= Victor Hermann Stempf =

Victor Hermann Stempf (April 28, 1893 - April 18, 1946) was an American accountant and administrator, known as the 7th inductee into the Accounting Hall of Fame in 1952.

== Life and work ==
Born in Minneapolis, Minnesota, Stempf obtained his BA in economics in 1915 at from St. Louis University, and obtained his license as Certified Public Accountant in 1917.

After graduation in 1915 Stempf started working as accountant for Touche Ross & Co. (now part of Deloitte Touche Tohmatsu), becoming a partner in the firm in 1922. Stempf was the only person to serve as President of three of the largest accounting organizations of the United States: He was President of New York State Society of CPAs NYCPA in 1939–40, President of the NA(C)A in 1940–41, and President of the American Institute of Certified Public Accountants AI(CP)A in 1943–44.

During his career as accountant, Stempf was Visiting Professor at several universities, including the St. Louis University. At the University City, Missouri he was treasurer, and in Mamaroneck, New York he was the city's Police Commissioner from 1936 to 1945. He made significant contributions to the 1934 Accountants' Handbook, and the 1944 Costs Accountants' Handbook (1944), and published a series of articles on various accountancy topics.
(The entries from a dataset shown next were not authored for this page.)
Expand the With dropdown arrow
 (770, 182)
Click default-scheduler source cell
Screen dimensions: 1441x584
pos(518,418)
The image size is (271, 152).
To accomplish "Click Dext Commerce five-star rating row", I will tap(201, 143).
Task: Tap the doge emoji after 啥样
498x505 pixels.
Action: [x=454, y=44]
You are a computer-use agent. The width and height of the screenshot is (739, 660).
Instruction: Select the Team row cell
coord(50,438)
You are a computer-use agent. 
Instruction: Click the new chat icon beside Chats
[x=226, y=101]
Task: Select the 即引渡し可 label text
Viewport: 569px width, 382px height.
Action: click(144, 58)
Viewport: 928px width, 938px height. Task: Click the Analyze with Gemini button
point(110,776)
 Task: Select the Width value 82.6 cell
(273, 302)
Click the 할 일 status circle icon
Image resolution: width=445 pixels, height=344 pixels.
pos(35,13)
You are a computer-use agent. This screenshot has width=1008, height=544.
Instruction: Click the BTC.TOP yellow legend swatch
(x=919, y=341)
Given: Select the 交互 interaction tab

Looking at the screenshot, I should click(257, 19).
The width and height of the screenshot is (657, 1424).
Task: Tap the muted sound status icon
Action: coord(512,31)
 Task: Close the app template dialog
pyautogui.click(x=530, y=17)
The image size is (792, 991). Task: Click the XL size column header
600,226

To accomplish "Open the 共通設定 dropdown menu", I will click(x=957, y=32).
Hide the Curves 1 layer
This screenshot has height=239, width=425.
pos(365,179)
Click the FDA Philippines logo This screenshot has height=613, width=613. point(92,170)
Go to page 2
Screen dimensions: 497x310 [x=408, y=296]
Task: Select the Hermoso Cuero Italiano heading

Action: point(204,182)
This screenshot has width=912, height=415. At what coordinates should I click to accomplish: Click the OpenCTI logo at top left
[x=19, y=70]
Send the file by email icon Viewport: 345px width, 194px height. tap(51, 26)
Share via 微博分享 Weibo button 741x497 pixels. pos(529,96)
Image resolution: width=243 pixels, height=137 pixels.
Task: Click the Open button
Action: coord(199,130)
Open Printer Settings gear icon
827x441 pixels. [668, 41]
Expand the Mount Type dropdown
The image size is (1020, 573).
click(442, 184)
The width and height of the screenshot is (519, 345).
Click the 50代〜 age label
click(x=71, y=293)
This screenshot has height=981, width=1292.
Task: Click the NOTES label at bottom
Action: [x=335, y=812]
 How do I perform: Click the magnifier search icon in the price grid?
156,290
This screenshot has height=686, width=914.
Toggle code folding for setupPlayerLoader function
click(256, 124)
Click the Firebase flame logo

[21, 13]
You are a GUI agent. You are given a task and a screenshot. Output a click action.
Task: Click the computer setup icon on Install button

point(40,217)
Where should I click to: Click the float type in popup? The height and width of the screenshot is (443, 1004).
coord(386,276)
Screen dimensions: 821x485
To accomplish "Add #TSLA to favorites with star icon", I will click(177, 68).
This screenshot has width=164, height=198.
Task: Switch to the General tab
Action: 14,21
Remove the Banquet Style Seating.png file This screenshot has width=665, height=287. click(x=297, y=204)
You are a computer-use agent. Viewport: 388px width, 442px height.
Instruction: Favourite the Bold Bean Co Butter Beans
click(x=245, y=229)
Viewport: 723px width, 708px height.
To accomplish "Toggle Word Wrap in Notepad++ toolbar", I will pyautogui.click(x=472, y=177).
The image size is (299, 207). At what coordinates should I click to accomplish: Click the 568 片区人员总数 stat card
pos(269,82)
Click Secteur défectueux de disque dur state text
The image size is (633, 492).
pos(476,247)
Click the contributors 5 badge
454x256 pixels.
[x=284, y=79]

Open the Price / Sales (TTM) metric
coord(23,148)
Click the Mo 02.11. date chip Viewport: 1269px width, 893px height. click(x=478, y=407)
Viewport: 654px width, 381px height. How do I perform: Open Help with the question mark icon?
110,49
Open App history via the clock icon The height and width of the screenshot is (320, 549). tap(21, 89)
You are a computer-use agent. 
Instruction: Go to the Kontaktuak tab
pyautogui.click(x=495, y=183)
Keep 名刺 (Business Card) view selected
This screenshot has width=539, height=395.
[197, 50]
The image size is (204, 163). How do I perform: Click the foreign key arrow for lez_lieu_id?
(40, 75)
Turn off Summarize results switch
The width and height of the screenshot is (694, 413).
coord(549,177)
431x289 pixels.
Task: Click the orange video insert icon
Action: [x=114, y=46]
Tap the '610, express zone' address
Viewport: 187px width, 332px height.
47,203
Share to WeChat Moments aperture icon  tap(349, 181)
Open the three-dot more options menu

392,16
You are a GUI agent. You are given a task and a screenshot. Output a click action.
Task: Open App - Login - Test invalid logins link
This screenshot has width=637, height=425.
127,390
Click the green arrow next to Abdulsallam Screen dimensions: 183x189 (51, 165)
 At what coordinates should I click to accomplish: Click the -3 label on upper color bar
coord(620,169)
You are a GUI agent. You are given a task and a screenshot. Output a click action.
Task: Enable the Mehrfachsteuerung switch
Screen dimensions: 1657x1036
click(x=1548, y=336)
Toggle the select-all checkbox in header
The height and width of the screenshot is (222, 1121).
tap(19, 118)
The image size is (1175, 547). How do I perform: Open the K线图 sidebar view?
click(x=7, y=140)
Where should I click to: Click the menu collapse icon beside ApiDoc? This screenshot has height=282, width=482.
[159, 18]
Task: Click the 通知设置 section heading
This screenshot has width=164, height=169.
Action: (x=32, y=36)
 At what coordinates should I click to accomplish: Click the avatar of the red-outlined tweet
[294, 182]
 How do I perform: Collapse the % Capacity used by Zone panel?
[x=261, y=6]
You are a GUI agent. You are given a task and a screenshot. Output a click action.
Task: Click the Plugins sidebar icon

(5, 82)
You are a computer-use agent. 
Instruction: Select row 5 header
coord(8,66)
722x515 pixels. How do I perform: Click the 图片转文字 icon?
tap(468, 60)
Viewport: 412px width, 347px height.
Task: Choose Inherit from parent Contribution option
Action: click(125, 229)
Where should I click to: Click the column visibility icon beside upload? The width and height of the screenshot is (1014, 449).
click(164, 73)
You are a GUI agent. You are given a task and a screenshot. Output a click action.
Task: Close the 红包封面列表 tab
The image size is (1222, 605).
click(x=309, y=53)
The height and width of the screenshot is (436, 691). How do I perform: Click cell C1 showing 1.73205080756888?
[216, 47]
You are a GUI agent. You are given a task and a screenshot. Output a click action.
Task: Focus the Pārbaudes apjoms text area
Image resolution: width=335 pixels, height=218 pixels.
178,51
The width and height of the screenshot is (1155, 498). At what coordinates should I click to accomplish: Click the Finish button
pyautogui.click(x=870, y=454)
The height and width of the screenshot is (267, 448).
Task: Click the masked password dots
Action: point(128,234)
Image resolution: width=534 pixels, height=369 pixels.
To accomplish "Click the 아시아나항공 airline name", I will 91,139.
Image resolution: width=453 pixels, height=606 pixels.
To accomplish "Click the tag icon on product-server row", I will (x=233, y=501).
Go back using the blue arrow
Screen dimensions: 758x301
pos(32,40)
== Selected publications ==
- Stempf, Victor H. Preparation of Balance Sheets for Audit. Touche, Niven, 1934.
- Stempf, Victor H. McDowell, Maxwell E., Significant departures in the 1936 Revenue act. (1937).

Articles, a selection:
- Stempf, Victor H. "A critique of the tentative statement of accounting principles." The Accounting Review 13.1 (1938): 55–62.
- Stempf, Victor H. "Accounting Standards." The Journal of Accountancy (1942): 61–74.
- Stempf, V. H. "Pension plans." NACA Bulletin 24.9 (1943): 521–532.
- Stempf, Victor H. "War contracts, costs, and profits." Journal of Accountancy 75.6 (1943): 496–509.